Although this may have been Lydia Bennet’s theme song (and Lydia might have dressed like Cyndi Lauper had she been alive in 1983), this song is not the rallying cry for gentlewomen of 1811. Marrying well was of supreme importance in the Regency era, and courting wasn’t a whole lot of fun.
Respectable women had very little influence over their financial well-being. The confining social class system didn’t allow them to work. If their family didn’t have much wealth, they had to marry well to insure their security and prosperity. It’s no wonder Mrs. Bennet was obsessed with marrying off her daughters, as she would have very little money in widowhood.

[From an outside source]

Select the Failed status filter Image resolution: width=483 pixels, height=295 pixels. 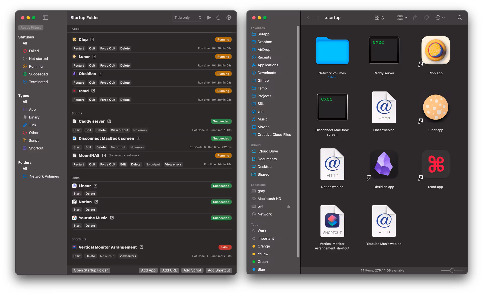(x=33, y=51)
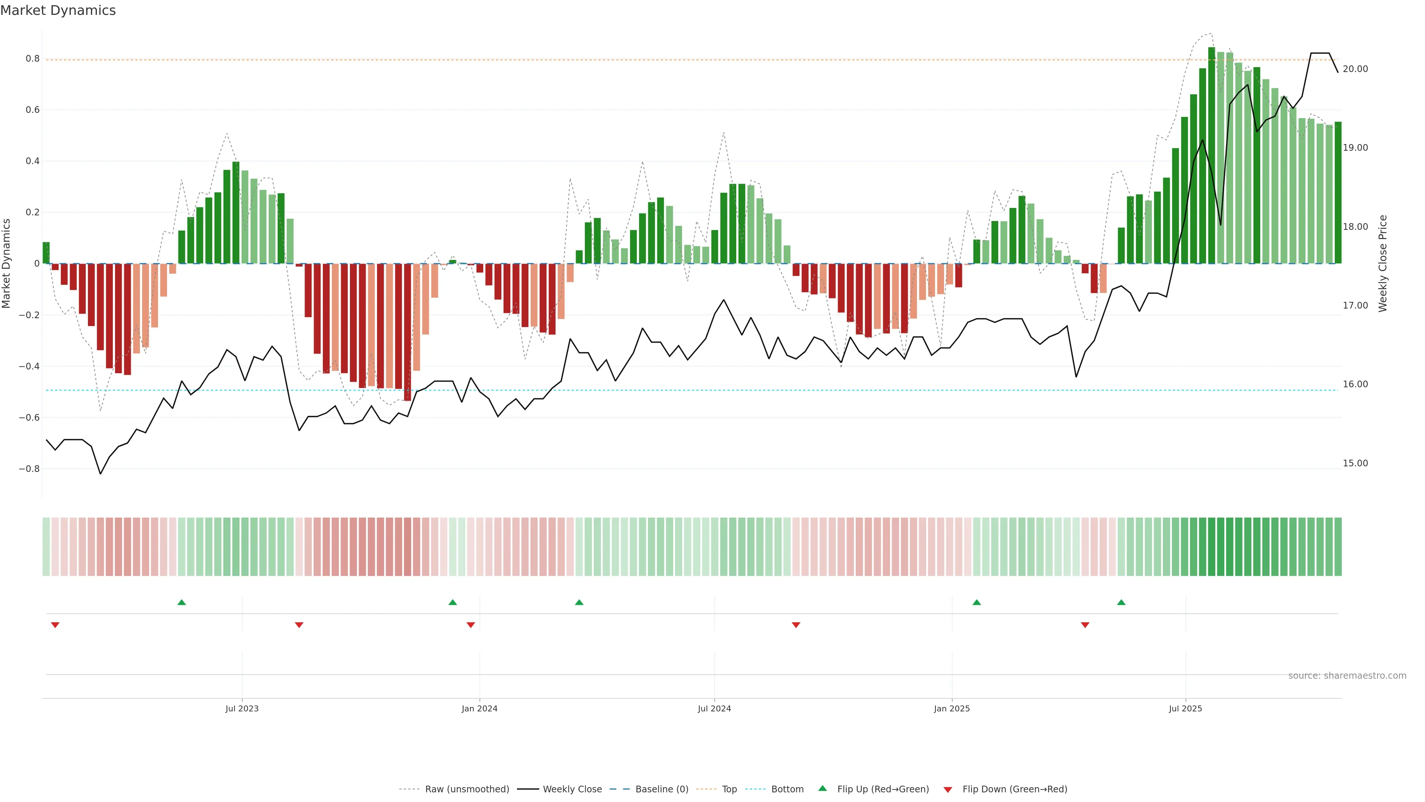Click the first green flip-up marker before Jul 2023
Image resolution: width=1425 pixels, height=802 pixels.
click(x=181, y=602)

Although Lizzy wanted to marry for love, her esteem of Mr. Darcy is affected by seeing his beautiful grounds at Pemberley. I am not saying that Lizzy was a gold digger– breaking through his pride and her prejudices were paramount to her affection. But she was also keenly aware of the Bennet’s precarious financial situation.
While Lizzy is more romantic than Charlotte Lucas, the experience of visiting Pemberley (and of all this, I might have been mistress) had to improve her opinion of Mr. Darcy. She knew that Mr. Darcy was wealthy (ten thousand a year!), but I think that reality of his financial situation didn’t completely sink in until she set foot at Pemberley.